== THE TASK ==
In the entries below, how many lines contain the string "name"? Respond with the number only.

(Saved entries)
^^^^^^^^
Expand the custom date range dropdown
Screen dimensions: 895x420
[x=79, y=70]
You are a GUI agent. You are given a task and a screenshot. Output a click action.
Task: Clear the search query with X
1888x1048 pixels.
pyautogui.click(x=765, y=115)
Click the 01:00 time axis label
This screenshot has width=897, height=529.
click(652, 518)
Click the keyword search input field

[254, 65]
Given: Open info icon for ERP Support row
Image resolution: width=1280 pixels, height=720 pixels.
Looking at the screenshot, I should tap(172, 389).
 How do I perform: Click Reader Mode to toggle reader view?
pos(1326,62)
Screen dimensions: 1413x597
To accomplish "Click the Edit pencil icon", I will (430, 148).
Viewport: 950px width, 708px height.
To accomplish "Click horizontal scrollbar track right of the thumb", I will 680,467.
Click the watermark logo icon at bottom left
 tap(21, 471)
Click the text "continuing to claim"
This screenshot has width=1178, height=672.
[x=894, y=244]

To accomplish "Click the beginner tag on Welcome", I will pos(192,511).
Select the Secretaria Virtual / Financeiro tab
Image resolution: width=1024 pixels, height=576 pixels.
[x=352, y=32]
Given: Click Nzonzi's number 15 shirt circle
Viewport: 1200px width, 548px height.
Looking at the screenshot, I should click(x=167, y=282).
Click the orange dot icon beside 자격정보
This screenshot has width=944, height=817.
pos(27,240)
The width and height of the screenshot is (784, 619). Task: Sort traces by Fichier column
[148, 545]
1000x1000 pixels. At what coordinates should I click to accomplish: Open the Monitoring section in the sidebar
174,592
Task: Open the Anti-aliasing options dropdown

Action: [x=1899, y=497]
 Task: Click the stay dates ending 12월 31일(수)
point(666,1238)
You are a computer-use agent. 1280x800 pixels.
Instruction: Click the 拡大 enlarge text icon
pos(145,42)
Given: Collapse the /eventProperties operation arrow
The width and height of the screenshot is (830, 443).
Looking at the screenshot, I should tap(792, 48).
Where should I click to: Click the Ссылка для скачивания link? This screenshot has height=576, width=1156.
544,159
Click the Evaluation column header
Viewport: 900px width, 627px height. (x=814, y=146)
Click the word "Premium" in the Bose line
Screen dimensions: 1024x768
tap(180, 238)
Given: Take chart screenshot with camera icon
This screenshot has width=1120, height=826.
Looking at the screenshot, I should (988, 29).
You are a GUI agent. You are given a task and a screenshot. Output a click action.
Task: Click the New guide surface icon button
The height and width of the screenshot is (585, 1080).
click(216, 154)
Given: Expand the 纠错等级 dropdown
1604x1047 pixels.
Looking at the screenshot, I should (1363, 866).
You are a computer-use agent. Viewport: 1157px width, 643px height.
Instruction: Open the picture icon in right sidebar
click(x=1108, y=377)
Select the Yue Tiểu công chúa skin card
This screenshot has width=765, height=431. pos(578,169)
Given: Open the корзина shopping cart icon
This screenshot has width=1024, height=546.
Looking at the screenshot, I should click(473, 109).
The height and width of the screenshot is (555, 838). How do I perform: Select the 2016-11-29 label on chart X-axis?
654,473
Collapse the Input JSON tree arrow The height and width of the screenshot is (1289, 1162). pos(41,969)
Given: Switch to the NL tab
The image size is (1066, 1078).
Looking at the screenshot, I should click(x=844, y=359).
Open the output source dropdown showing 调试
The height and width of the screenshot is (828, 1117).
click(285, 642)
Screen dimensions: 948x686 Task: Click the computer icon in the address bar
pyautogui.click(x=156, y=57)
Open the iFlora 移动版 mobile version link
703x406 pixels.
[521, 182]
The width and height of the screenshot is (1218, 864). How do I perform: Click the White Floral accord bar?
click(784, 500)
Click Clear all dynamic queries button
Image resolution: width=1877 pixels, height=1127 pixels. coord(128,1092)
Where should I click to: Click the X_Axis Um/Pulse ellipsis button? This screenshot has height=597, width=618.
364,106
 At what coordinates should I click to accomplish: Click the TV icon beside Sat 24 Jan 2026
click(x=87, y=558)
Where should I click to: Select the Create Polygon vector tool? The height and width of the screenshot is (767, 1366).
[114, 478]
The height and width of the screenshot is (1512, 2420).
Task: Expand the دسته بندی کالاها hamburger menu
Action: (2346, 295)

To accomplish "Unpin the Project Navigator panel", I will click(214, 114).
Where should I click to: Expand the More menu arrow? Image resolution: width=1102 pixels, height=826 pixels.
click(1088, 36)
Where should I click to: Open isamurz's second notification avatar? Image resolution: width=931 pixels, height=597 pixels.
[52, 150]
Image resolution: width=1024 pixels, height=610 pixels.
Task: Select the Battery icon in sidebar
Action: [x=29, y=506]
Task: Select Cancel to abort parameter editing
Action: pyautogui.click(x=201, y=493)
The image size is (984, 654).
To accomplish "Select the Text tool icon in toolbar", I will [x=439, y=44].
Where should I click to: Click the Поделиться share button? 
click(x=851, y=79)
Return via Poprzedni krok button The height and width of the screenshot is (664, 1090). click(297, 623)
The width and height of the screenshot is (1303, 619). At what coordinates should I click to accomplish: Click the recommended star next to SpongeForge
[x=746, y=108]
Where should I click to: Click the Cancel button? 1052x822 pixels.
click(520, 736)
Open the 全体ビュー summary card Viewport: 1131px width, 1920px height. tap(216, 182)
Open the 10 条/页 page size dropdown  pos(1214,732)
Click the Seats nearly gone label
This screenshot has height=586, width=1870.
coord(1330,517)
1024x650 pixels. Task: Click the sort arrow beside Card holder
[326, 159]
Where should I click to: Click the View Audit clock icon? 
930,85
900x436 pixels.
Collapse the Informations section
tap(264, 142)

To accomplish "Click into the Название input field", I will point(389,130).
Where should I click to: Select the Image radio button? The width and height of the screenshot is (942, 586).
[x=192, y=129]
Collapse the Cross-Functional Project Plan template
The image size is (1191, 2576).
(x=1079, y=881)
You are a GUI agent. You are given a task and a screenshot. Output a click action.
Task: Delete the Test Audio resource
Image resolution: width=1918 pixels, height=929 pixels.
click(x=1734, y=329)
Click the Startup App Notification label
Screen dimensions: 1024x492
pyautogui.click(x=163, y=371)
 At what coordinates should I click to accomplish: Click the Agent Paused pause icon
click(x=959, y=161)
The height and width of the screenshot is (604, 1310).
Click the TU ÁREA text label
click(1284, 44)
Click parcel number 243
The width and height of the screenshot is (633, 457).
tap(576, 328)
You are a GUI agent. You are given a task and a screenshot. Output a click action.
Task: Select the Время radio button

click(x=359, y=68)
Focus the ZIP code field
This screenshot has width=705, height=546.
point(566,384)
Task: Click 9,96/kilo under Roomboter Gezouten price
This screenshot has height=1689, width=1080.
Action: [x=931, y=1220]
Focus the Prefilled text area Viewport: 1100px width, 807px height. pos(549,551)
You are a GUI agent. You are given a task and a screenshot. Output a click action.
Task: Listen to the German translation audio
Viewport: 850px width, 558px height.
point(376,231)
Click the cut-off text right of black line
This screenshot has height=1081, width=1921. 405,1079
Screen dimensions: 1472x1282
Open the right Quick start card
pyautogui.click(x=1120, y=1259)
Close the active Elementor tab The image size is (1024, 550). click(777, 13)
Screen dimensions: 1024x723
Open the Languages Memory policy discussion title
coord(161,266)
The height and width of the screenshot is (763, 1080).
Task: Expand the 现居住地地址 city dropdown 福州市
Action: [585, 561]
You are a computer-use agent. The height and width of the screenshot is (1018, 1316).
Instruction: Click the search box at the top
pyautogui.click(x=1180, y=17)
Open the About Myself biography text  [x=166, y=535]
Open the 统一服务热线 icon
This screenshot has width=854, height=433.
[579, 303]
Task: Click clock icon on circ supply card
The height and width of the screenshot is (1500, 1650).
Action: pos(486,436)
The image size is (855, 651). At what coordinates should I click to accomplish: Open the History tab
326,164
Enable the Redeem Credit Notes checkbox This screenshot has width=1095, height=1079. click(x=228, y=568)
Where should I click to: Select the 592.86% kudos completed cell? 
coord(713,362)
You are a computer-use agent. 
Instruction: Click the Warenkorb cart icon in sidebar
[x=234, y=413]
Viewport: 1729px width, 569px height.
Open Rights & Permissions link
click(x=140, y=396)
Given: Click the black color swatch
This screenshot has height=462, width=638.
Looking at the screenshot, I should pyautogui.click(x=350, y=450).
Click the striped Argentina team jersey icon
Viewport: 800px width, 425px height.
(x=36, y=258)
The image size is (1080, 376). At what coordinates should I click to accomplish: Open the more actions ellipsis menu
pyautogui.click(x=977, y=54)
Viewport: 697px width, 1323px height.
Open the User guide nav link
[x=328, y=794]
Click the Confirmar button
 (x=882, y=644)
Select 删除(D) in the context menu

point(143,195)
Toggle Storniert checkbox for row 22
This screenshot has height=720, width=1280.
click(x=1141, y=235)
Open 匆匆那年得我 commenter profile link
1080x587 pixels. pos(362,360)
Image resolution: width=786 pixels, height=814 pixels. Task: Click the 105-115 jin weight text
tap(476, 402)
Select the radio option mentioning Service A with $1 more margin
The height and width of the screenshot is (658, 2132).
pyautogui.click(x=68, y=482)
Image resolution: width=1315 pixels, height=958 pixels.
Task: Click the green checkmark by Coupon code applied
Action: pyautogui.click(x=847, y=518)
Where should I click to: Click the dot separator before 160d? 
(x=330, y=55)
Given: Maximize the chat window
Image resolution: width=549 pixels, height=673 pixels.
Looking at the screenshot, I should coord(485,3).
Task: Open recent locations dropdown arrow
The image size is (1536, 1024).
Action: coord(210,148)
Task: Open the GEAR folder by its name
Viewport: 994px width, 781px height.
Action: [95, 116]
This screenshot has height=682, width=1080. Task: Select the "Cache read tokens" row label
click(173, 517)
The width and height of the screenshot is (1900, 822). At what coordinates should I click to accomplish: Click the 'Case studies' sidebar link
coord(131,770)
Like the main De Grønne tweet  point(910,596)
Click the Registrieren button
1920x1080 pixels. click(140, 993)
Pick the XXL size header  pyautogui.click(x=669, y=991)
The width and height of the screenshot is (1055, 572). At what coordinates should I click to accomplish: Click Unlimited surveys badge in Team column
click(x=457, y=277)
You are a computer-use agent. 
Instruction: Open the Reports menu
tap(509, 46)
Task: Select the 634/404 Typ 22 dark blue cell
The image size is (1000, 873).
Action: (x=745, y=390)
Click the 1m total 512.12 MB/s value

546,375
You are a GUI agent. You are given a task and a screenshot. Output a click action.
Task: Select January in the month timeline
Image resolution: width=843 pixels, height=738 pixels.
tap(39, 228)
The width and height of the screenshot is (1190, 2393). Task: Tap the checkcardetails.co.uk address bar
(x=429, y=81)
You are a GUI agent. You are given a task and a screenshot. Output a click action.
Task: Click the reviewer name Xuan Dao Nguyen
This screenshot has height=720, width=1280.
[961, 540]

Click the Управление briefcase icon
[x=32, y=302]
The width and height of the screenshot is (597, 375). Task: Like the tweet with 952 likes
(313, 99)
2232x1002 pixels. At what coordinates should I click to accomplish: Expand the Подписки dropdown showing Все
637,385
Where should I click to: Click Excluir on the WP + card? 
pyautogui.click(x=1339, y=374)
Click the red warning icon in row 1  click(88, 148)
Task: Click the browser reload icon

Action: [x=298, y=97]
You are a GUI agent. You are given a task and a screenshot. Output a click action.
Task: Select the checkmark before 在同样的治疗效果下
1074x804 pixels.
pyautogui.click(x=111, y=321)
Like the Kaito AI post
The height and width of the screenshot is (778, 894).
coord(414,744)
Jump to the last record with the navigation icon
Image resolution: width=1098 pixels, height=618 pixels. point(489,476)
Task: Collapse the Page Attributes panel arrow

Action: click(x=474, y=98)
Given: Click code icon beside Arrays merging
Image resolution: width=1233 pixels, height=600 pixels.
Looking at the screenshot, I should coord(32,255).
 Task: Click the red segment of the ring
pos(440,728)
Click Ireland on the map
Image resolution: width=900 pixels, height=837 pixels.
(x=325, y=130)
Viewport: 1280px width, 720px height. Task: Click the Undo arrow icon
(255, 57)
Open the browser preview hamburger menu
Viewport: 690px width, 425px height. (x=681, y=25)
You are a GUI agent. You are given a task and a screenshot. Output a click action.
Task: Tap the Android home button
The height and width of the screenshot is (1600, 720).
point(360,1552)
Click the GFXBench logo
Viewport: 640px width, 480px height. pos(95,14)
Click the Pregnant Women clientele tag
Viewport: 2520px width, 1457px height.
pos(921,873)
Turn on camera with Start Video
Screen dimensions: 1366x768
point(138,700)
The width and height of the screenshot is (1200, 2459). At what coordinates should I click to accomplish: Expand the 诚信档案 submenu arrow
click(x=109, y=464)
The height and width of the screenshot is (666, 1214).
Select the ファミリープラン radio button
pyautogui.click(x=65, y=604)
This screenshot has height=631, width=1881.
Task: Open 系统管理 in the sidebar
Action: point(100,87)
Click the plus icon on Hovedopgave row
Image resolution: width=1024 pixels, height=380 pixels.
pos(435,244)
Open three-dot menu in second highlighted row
^^^^^^^^
== PROBLEM SOLUTION ==
2